Making the connections is important. By making connections we can surrender to God what he has helped us recognize. We can let it go. We can understand it more deeply, even recognize where we may have been mistaken in our perception of what happened.

When we stop to take a bird’s eye view of the context of our life, we discover that for much of our life we, like everyone else, have had a hard time differentiating between our emotionalized perceptions and the external world as it actually is.

When we have confused our perception or opinion with the facts, we put ourselves at the center as the one who “knows,” the one who is the arbiter of the truth of what really happened. If we are at the center, then our vision is skewed because what doesn’t serve the ego—me—is the enemy. Whether it is a person, a situation, a group, a rule, an event…if I believe that I am at the center, then everything is judged on whether or not it serves me. If it does not turn out to my advantage, it is perceived as an injustice.

Of course, we don’t say this in so many words, not even in our moments of deepest self-honesty, because it makes us squirm to think that we consider ourselves the center of our universe. Isn’t it true at least sometimes, however, that it puts us in a better position if we can lay the blame for something at another’s feet.

Quite frankly, every human being since Adam and Eve has had to struggle with this. In the garden they shifted the center of the universe from glorifying God to glorifying themselves.

And hence, the resolution: not to look back. Not to keep recalling events as explanations of what is happening today. Not to nurture grudges. Not to hold people’s past decisions and mistakes against them. To stop refusing others and myself the graced chance to begin again.

It is time to surrender the secret joy that comes from harboring chronic resentment. Bringing them up when it is entirely not necessary. Covering over the past with a blanket of peace.

It is time to surrender unrealistic expectations of the world and relationships.

It is time to surrender demands of convenience, agreement, approval, popularity.

It is time to surrender self-centeredness as a lifestyle.

It is time to pray for the serenity to accept the things I cannot change.

It is time to take responsibility for bringing inner self-centered “me” attitudes to the surface and subordinate them to reason and selfless concern for others.

It is time to accept human fallibility and limitation.
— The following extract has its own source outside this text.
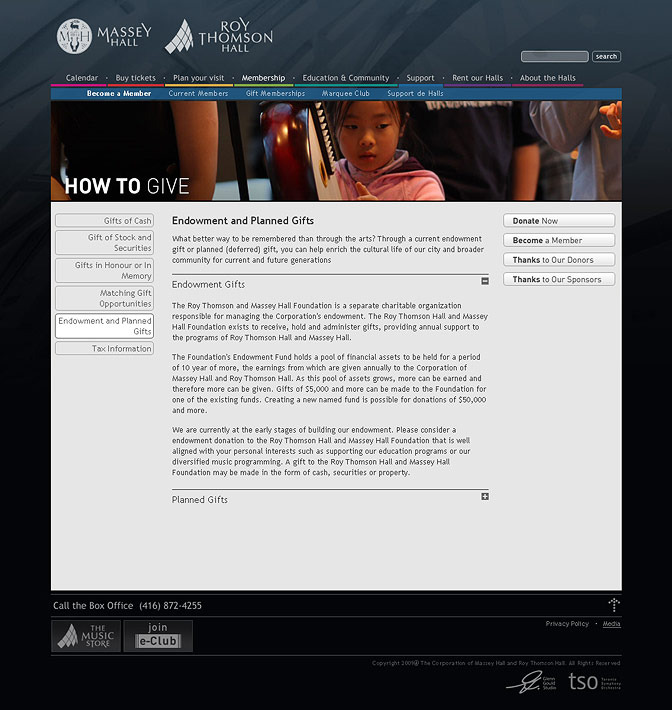Click the join e-Club badge
672x710 pixels.
(x=158, y=636)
To rejoice in the weaknesses of others. To realize each person works with what they have at any given time.

It is time to surrender the seemingly impossible scenarios of the past to God.

It is time to give up the addiction to self-righteousness.
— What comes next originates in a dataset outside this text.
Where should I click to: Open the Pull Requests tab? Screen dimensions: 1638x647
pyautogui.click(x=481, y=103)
It is time to choose calm, peace, compromise, forgiveness and self-control

It is time to embrace dedication, humility, gratitude, perseverance, and tolerance.

It is time to choose tomorrow over yesterday, a tomorrow that certainly has been shaped by the yesterdays of my life, but even more so by the choices I am making today.

On the altar of my heart, I raise my arms in praise and gratitude, my King, and walk in humble confidence in your merciful compassion. Amen.